WHAT TO WORK ON:
Each entry must be restated word for word.

RECORD SET:
--- START ---

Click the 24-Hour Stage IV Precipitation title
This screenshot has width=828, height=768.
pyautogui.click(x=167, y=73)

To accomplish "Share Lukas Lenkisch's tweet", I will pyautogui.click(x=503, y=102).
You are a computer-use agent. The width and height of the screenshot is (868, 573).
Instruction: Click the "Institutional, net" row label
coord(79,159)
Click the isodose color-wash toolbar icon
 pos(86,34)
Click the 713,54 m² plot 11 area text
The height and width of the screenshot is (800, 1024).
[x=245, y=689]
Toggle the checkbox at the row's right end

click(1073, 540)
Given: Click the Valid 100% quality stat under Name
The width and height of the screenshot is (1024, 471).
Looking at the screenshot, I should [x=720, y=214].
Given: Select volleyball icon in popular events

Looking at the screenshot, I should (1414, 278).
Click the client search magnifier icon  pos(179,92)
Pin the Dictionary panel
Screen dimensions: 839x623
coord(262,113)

--- END ---

RESPONSE TO THE TASK:
Click the 24-Hour Stage IV Precipitation title
This screenshot has width=828, height=768.
pyautogui.click(x=167, y=73)

To accomplish "Share Lukas Lenkisch's tweet", I will pyautogui.click(x=503, y=102).
You are a computer-use agent. The width and height of the screenshot is (868, 573).
Instruction: Click the "Institutional, net" row label
coord(79,159)
Click the isodose color-wash toolbar icon
 pos(86,34)
Click the 713,54 m² plot 11 area text
The height and width of the screenshot is (800, 1024).
[x=245, y=689]
Toggle the checkbox at the row's right end

click(1073, 540)
Given: Click the Valid 100% quality stat under Name
The width and height of the screenshot is (1024, 471).
Looking at the screenshot, I should [x=720, y=214].
Given: Select volleyball icon in popular events

Looking at the screenshot, I should (1414, 278).
Click the client search magnifier icon  pos(179,92)
Pin the Dictionary panel
Screen dimensions: 839x623
coord(262,113)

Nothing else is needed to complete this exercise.